The movie addresses calmly and rationally the entire steroid and performance enhancement issue. Steroids are illegal in this country without a prescription and the purpose of building muscle is not considered a valid reason for prescribing them medically. However, unlike other drugs with similar prohibitions, there are no narcotic elements to steroids. There’s no evidence that steroids are especially harmful (Lyle Alzado’s assertions that steroids caused his brain tumor to the contrary) and quite frankly, the whole concept of “Roid Rage” which allegedly fueled pro wrestler Chris Benoit’s homicidal rampage has no medical basis.

The real issue with steroids, Bell alleges, is far more insidious. It is the buying into the culture of competitive edge, that winning isn’t everything, it’s the only thing. It drives athletes – where, the movie alleges, steroid us is commonplace from the professional level on down – to use whatever edge they can find to be successful.

Then-Senator Joe Biden called steroids “Un-American,” but as Greg Valentino, a steroid user asserts, “Steroids are as American as apple pie.” Self-proclaimed with the largest biceps in the world, Valentino is something of a freak. Although muscular, his biceps are so large that it is unattractive which Valentino cheerfully admits. For him, it’s not about attracting the ladies for Valentino; it’s about being the biggest. He certainly attracts male admirers who think the man is a legend. His interviews in the movie are some of the most entertaining; Valentino is a naturally charismatic guy.
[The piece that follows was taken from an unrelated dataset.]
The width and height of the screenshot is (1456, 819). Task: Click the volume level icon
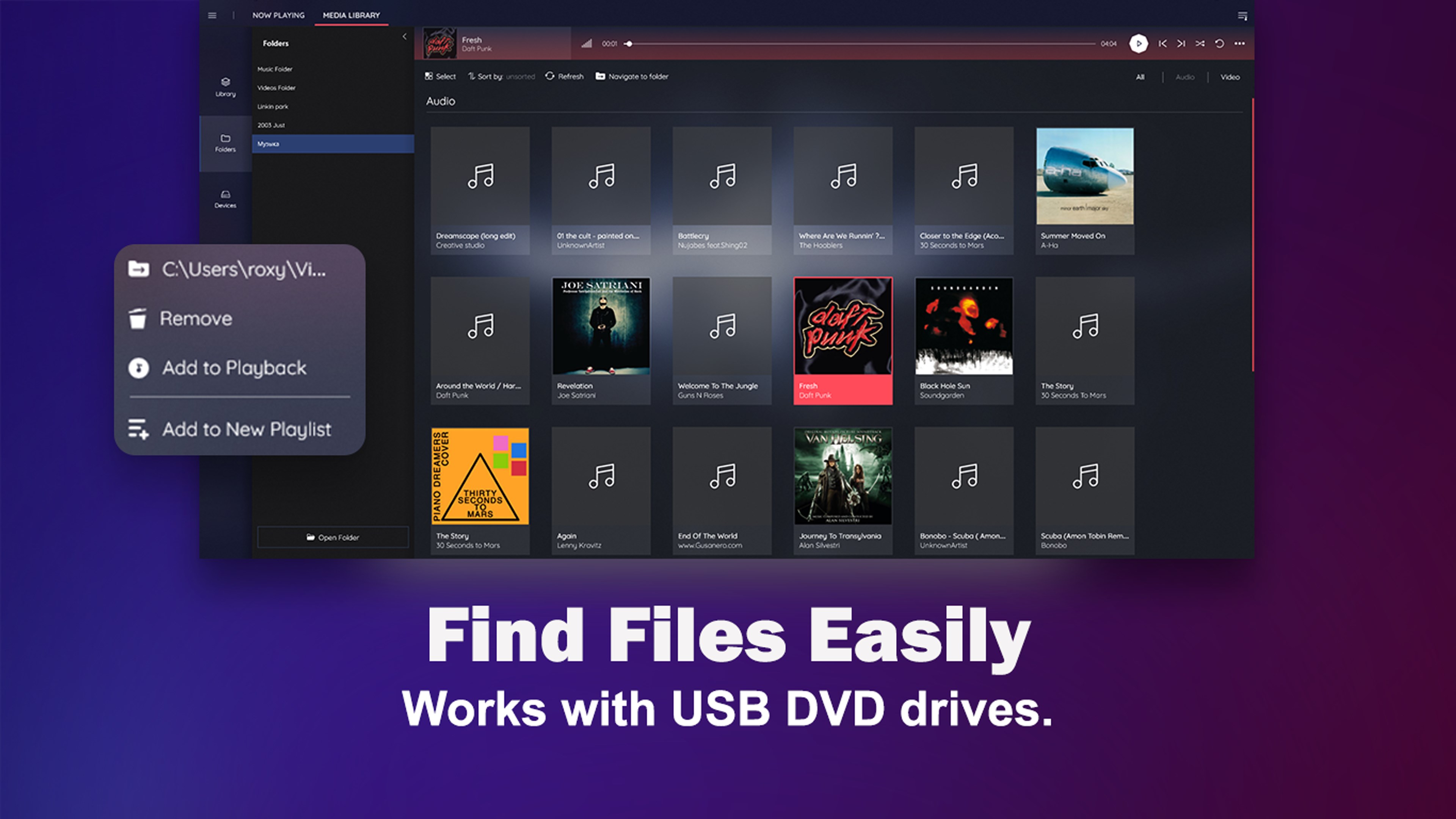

The movie’s at its best when it concentrates on the effects of steroids on the families of the brothers. Their parents were unaware of the boys’ steroid use and the news of it was devastating to them. Mike’s wife is concerned with the use of the steroids; she wants another baby and steroids decrease fertility. Mike promises to stop using them when he lifts 700 pounds, an achievement he does eventually attain. However, whether or not he keeps that promise is very much up in the air.

Like documentarian Michael Moore, Bell tells his story very specifically, using a lot of facts – and a fair amount of humor – to illustrate his points. However, Moore’s pieces haven’t been personal since Roger and Me; this is Bell’s family story and it obviously is very important to him. That investment is what makes this documentary special. Whether or not the subject interests you, the glimpse into an American family – and seeing what the American ideal has done to it – is more than worthwhile.

WHY RENT THIS: A well-made, rational and sober examination on the use of steroids and its impact on a single American family. 

WHY RENT SOMETHING ELSE: Near the end the filmmakers try to tackle a little too much of a range; the movie is better when it focuses on the Bell family.

FAMILY VALUES: The movie is about the consumption of what are now illegal drugs in the United States, so you do the math. There is also some sexual content and a bit of everyday foul language as well as some scenes of violence.

TRIVIAL PURSUIT: The film was compiled from over 400 hours of filmed interviews and 600 hours of archival footage.

NOTABLE DVD EXTRAS: None listed.

BOX OFFICE PERFORMANCE: Not available.